The American Medical Association opposes mandatory pill-splitting policies "without proper input from the pharmaceutical manufacturers and practicing physicians." It also, however, recommends that pharmaceutical companies score pills on both sides when appropriate so that they will break easily if someone attempts to divide them.
The Pharmaceutical Research and Manufacturers of America, for its part, says that even pills that are designed to be split should be split under the direction of a health care professional.
"This is not something that patients should go home and do alone," says Jeff Trewhitt, a PhRMA spokesman. "They should do this in collaboration with a pharmacist who knows which pills can be split."
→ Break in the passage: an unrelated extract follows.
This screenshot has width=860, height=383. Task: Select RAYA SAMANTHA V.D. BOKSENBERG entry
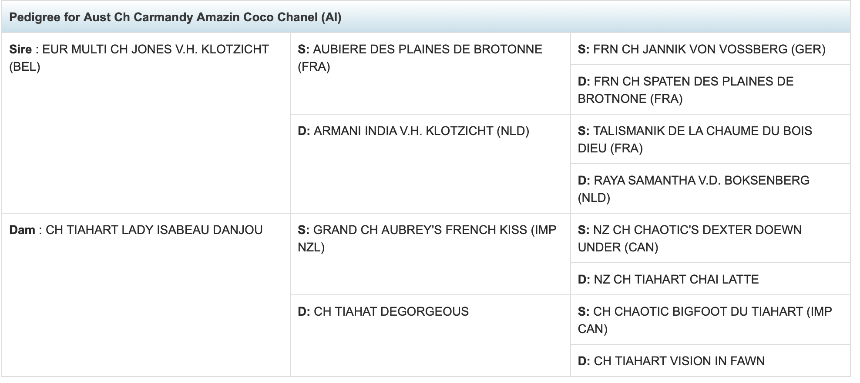click(693, 189)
Not all insurers are ready to embrace pill splitting, either. Some, like Highmark Blue Cross and Blue Shield of Western Pennsylvania, are trying alternative cost-cutting measures first.
"We have implemented a 'dose optimization' program that looks at individuals who are taking a lower dose of a medication twice a day and attempts to move them to a higher, once-a-day dose," says Patrick Kerrish, RPh, MBA, vice president for medical and pharmacy affairs.
Phasing the program in through the insurer's mail service business saved the company about $200,000 in drug costs in the first three quarters of last year, or about $163 per prescription converted. Savings will continue to grow as the program is implemented in all of the company's lines of business, Kerrish says.
"We are doing this for about 20 drugs, in areas where there are significant cost-saving opportunities," he says. Another advantage is that the practice simplifies a patient's drug regimen rather than complicates it, as pill splitting does. Kerrish worries about the negative side of pill splitting, such as issues of patient confusion, age, and dexterity; operational headaches; and putting a process in place to distribute pill splitters.
"I wouldn't rule out pill splitting in the future, but we thought this was a more clinically appropriate way to tackle some of the cost issues while improving quality of care."